PM Stephen Harper and wife Laureen pose for the media inside the Sri Someshwara temple in Bangalore Nov. 8, 2012.
Credits: REUTERS/Danish Siddiqui
BANGALORE, India — No one could have predicted or planned for the fiscal crisis of 2007 that plunged the world and Canada into recession.
But there is a looming fiscal and economic crisis for which we can, in fact, make plans because we know precisely when it will occur and how it will be caused.
It will begin on Jan. 1, 2013. It will be caused by the failure of Democrats and Republicans to agree on a budget deal, triggering automatic sharp cuts in federal government spending combined with automatic tax hikes. That combination could be lethal for the still-struggling U.S. economy and will almost certainly sicken our healthier Canadian economy.
Can we avoid this crisis? Only if Democrats and Republicans can agree on a new budget deal.
Before the election, any budget deal seemed impossible.
Is it now any more likely? It's the same guy in the White House, the same Democrats in charge in the Senate, and the same Republicans running the House of Representatives. So, no, it's hard to think Washington is all of a sudden fixed because of Tuesday's election.
So since we know there's a good chance that the new year brings with it an economic slowdown, what can we do in Canada to prepare for the hurt we know is likely on the way?
"The government, as best we can, does always look at contingency plans for these things," Prime Minister Stephen Harper said when I asked him this question Thursday in Bangalore.
But that's all Harper will say. Canadians might like to know what's in those plans but he's not saying.
In any event, if we are heading for a slowdown in less than eight weeks, isn't it probably about time to start putting those contingency plans in place? If Ottawa is going to raise employment insurance benefits, set up another stimulus program or cut taxes to boost more job-creating investments, it takes time to do these things.
Finance Minister Jim Flaherty should have some news about this when he delivers his fall fiscal and economic update but he's holding off tabling that as long as possible until he sees how things will play out in Washington. The decisions made or not made in the Capitol could have a huge impact on Flaherty's revenue and deficit projections.

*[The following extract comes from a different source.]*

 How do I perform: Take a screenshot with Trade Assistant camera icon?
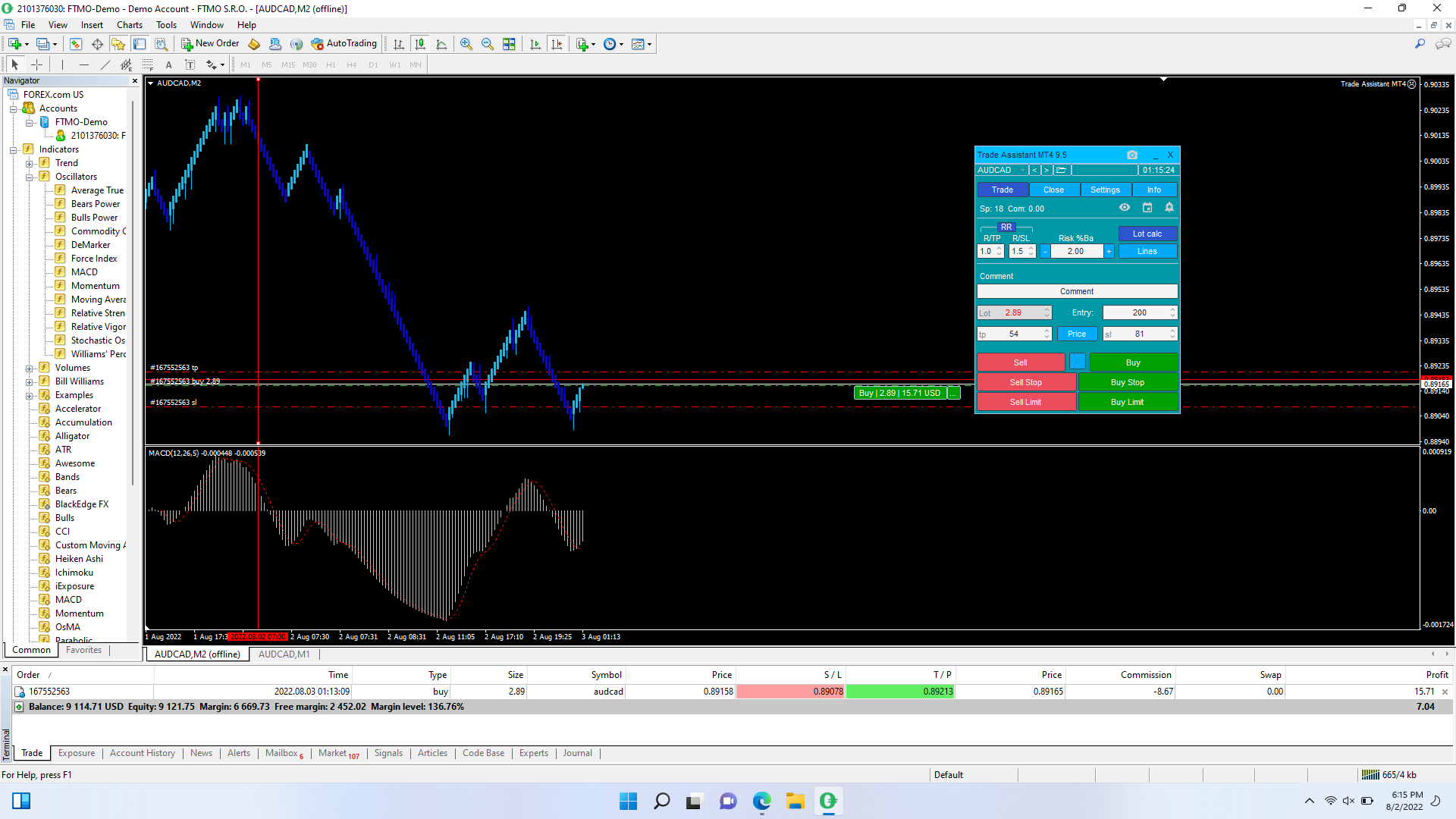click(x=1132, y=155)
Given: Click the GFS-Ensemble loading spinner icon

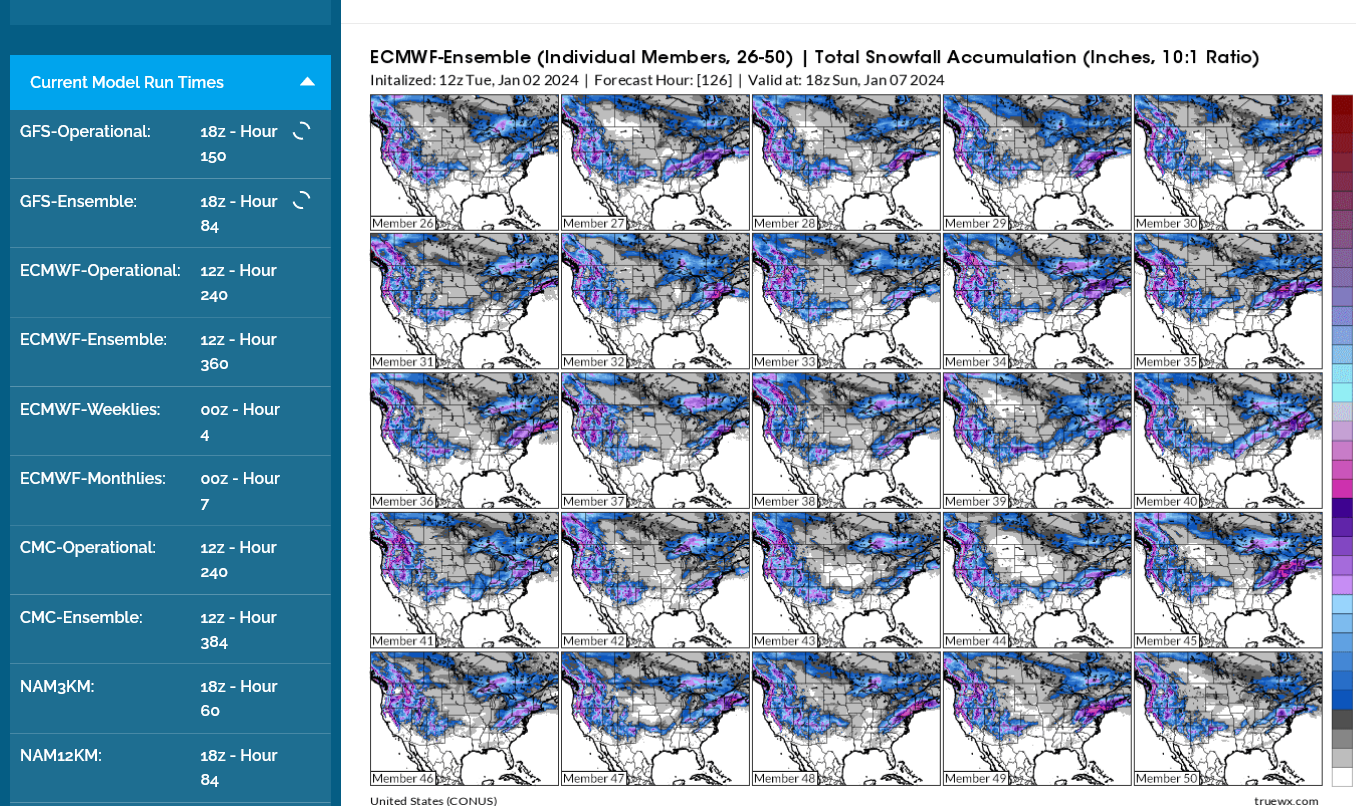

In the meantime, Harper, from his hotel room in Bangalore, lobbied President Barack Obama Friday during a 10-minute congratulatory telephone call to do whatever it takes to pull America away from the fiscal cliff.
"Obviously we encourage President Obama to work to bring Congress together on a resolution of this issue," Harper said dryly Thursday.
Harper might want to get on the blower with every Republican and Democratic leader in Congress as well with the same message.
In the meantime, Harper quite rightly is focused on re-calibrating Canada's trade relationships so that economic shocks in the U.S. don't hurt as much.
That's one of the major of themes of the trip to India that wrapped up Friday. India has 1.2 billion people and a trillion-dollar-a-year economy that's growing two or three times as fast as Canada's. And yet Canada and India do only $5 billion a year in two-way trade. It's a trivial amount, equal to what Canada and the U.S. will trade between next Monday and next Friday.
When he took over in 2006, Harper recognized that the Canada-India relationship had been "a frozen file" for too long. But despite his enthusiasm for ramping up trade relations with the world's biggest democracy, there's been little to show for it.
"There is a frustration it's not going far enough, fast enough," Harper said in Bangalore. "This is the government that's placed the greatest emphasis on developing bilateral relations between Canada and India of any government in history.
"I think we need to go farther and faster."